10-QPeriod: Q3 FY2004

OCCIDENTAL PETROLEUM CORP /DE/ Quarterly Report for Q3 Ended Sep 30, 2004

Filed November 2, 2004For Securities:OXYOXY-WT

Summary

Occidental Petroleum Corporation (OXY) reported strong financial performance for the nine months ended September 30, 2004, with net income of $1.8 billion on net sales of $8.4 billion, a significant increase from the prior year. This growth was driven by higher worldwide crude oil and natural gas prices, along with increased crude oil production and improved chemical segment performance. The company's balance sheet shows robust liquidity, with cash and cash equivalents at $998 million and significant unused committed bank credit facilities. Key financial activities during the period included the redemption of trust preferred securities and senior notes, contributing to a reduction in long-term debt. Capital expenditures were substantial, primarily in the oil and gas segment, supporting ongoing operations and development.

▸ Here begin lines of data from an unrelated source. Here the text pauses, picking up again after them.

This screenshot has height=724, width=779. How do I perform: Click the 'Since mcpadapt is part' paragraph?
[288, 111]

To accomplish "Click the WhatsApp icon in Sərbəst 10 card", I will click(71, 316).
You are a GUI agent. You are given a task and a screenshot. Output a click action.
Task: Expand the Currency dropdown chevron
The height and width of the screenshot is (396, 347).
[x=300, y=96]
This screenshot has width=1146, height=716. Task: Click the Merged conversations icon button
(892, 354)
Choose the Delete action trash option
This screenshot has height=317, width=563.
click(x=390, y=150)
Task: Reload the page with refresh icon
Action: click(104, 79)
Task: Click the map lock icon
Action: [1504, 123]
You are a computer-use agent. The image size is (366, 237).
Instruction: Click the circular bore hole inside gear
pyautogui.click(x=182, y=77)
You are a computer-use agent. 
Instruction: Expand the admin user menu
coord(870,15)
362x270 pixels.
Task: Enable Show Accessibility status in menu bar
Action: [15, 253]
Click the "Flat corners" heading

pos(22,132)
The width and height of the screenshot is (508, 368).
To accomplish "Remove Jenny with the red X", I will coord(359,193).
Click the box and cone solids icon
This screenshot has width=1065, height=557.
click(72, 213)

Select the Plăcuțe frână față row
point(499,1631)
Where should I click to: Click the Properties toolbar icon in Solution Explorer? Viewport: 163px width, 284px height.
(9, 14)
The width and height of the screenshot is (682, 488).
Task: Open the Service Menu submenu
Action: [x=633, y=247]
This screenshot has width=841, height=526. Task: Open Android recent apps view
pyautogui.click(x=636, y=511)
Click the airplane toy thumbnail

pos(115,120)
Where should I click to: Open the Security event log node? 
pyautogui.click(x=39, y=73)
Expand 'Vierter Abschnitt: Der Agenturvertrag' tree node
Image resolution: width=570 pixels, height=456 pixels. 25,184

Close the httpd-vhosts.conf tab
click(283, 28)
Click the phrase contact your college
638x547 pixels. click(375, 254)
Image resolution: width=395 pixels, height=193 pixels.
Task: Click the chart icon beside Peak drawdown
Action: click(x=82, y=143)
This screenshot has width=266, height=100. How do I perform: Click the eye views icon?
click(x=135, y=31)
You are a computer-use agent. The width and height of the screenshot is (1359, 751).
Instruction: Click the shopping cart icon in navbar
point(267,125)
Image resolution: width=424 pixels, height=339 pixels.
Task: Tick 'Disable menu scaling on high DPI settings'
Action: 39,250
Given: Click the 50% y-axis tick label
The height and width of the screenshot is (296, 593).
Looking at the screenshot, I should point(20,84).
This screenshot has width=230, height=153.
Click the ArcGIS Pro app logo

While the company faces ongoing environmental remediation and legal matters, management expresses confidence that these will not materially impact the financial position or results of operations, especially after accounting for accrued reserves.

Key Highlights

  • 1Net income increased substantially to $1.8 billion for the nine months ended September 30, 2004, up from $1.1 billion in the prior year, driven by higher commodity prices and production volumes.
  • 2Net sales grew to $8.4 billion for the nine months ended September 30, 2004, reflecting strong performance in both the Oil and Gas and Chemical segments.
  • 3The company demonstrated strong operational cash flow, generating $2.7 billion in net cash from operating activities for the first nine months of 2004.
  • 4Liquidity remains strong with cash and cash equivalents totaling $998 million and approximately $1.5 billion in available but unused committed bank credit lines.
  • 5Occidental redeemed $453 million in Trust Preferred Redeemable Securities and $157 million in 6.5% senior notes during the period, reducing overall debt.
  • 6Capital expenditures were $1.3 billion for the first nine months of 2004, predominantly invested in the oil and gas segment.
  • 7The company has accrued $337 million for environmental remediation liabilities, with a potential additional range of loss up to $400 million.